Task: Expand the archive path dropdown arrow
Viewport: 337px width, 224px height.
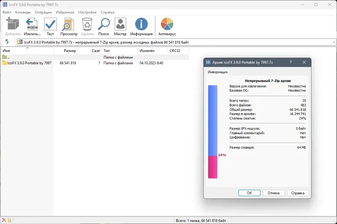Action: pyautogui.click(x=334, y=42)
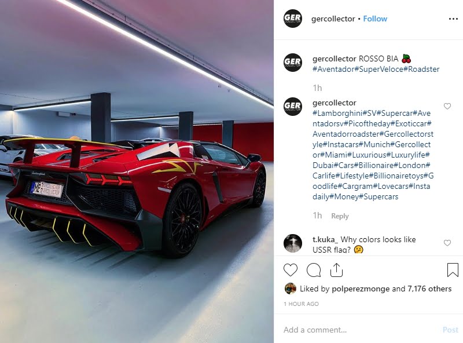
Task: Click the Post comment button
Action: point(450,330)
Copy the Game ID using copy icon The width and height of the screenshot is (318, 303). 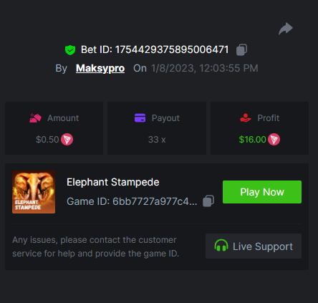coord(208,201)
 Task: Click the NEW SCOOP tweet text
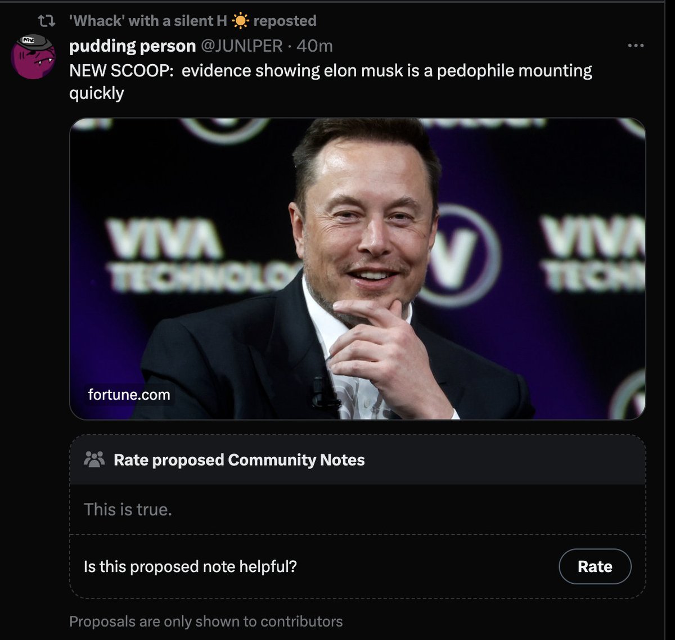[330, 71]
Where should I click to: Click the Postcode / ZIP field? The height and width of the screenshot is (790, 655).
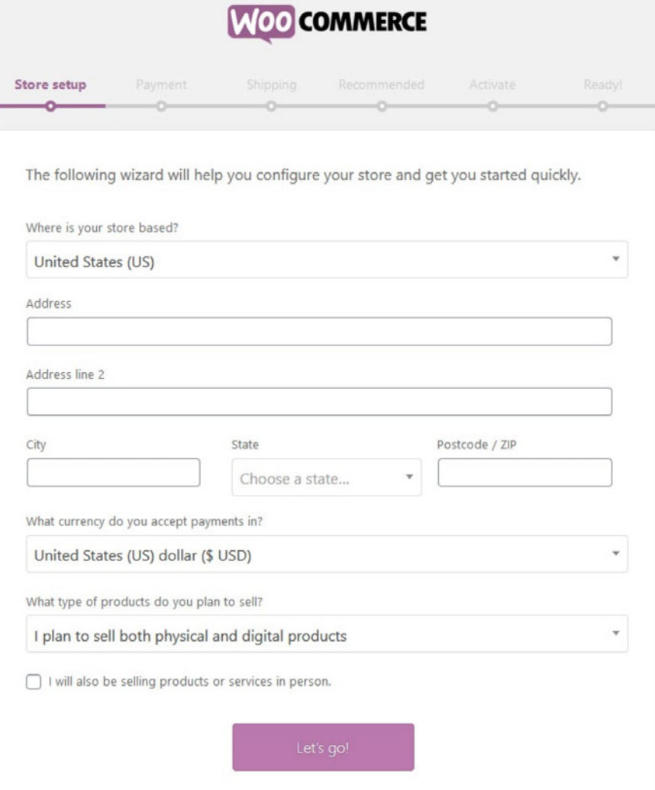[524, 473]
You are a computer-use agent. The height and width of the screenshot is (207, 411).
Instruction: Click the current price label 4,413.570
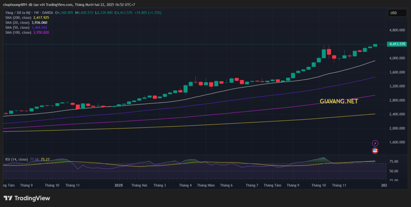pos(397,44)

* * *

## Problem statement
The answer must consist solely of the lines from the line containing "Instruction: Click the" to the end of the data, reproduced exactly, with every picture left out.

## Written answer
Instruction: Click the current price label 4,413.570
pos(397,44)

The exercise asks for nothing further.